I find myself shamefully writing this blog post. I am saddened by how quickly I lost myself. How I woke up one day and lost my mind. I am writing this as a woman broken by her own carelessness. I believed for a long time that being “free” meant doing whatever it is I chose to do; in retrospect, this ideology is justified. BUT, in my life, in my spiritual journey, I was foolish.
I am a Woman who has been after Gods own heart for as long as I could remember. I have cradled the fence of sinfulness and holiness for far too long. It all started with wanting ‘friends’ as a young woman. I grew up desiring to have real friends. I pushed God away so many times in my own mind in order to fit in with the masses.
I do not blame anyone in my life for my own personal choice to be disobedient to the word of God. I blame my own absentmindedness.
I want everyone reading this to understand: GOD IS GOD. Nothing in my life compares to the peace or joy that I have received in Christ JESUS.
I am acknowledging my lack of discipline in the gospel.
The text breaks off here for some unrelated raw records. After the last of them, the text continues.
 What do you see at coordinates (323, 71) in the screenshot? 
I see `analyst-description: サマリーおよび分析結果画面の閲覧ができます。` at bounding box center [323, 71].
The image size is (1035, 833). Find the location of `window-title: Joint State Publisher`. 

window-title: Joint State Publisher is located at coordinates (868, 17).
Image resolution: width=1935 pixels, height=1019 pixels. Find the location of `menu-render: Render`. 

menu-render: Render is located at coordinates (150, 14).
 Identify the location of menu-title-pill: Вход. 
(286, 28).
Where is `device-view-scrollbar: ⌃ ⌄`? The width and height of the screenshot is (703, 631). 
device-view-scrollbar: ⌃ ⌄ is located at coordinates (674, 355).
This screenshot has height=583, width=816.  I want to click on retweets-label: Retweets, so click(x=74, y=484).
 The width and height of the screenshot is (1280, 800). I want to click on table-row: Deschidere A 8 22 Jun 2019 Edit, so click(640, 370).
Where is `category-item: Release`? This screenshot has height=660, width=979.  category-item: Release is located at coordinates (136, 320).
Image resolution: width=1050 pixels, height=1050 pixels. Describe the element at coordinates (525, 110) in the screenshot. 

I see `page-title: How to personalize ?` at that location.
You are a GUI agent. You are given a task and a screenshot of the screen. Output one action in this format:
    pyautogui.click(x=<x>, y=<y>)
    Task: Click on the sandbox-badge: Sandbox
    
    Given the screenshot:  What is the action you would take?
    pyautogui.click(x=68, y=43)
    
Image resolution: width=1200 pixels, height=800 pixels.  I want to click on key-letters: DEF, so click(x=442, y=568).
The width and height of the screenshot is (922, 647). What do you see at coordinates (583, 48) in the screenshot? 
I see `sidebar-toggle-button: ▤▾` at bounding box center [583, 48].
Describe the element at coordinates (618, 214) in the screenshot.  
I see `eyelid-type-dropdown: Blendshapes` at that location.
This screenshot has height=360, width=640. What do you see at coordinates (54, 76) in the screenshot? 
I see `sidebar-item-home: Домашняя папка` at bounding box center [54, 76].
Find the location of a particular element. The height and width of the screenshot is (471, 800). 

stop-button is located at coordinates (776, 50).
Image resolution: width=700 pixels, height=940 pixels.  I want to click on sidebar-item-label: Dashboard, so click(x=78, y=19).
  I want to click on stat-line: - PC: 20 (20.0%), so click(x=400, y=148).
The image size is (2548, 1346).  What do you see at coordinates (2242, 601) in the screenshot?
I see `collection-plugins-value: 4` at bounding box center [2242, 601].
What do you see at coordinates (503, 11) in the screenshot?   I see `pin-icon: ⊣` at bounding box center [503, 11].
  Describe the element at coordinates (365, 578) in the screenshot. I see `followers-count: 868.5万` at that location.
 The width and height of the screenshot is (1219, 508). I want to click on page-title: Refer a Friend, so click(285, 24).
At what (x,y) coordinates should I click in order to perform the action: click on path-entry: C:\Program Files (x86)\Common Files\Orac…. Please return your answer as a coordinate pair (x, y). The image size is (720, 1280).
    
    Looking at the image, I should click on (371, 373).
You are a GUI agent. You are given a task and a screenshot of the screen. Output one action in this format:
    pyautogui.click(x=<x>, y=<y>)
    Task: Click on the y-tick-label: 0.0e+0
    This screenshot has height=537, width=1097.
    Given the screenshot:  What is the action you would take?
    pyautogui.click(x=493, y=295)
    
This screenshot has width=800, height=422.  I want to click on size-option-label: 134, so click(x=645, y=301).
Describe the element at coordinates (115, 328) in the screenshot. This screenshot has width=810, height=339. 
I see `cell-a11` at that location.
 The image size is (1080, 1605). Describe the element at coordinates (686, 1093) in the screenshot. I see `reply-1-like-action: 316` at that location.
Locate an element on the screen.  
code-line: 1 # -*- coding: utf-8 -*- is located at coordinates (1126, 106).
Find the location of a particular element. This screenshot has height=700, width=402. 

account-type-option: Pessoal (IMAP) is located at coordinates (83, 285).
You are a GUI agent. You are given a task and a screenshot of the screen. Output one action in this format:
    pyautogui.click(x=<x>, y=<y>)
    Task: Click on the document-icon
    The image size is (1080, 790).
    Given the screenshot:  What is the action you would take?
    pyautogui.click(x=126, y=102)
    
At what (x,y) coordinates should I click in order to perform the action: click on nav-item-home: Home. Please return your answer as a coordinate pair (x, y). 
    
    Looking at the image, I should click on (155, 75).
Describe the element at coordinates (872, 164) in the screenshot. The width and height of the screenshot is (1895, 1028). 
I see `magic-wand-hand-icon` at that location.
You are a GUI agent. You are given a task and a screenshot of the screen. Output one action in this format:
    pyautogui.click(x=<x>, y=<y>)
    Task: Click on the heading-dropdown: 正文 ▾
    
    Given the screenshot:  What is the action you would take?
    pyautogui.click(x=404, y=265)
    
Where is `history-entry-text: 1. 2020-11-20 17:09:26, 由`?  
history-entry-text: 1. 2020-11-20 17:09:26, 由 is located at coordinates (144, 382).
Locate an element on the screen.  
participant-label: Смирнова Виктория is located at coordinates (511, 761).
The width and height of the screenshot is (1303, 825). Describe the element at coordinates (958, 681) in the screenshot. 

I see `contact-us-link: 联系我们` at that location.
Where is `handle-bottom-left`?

I am acknowledging my lust of worldly gain(s). I am also acknowledging that I NEED Jesus.
I, personally, cannot live a fulfilling or blessed lifestyle without reading the word faithfully. I am unhappy when I am not in the house of God. I am empty when I do not worship. I am hungry when I do not fast.
I have been vexed. I have been asleep. I have been living in sin for months now. I cannot deny that I am unclean. Yes, we are all sinners. Every sin is equal. BUT LISTEN, once I gave my life to Christ, I know that I cannot do the same things as unbelievers.
Please pray for me. If you do not believe, I will pray for you. I am not here to argue faith or unbelief, I am simply speaking the TRUTH about my spirituality. God has set me a part, and I swear to y’all I AM NOTHING WITHOUT JESUS CHRIST. THE HOLY GHOST IS REAL, THE HOLY GHOST LIVES WITHIN ME.
I have been suffering from attempting to be like the World around me. I have caused myself great harm spiritually and I need a revival!!!!!!!
I realize the thing I wanted most, friends, is the main reason I have lost touch with my belief in Christ. An idle mind is the devils playground and I am praying God doesn’t let me fall as hard as I’ve fallen this last season of my life.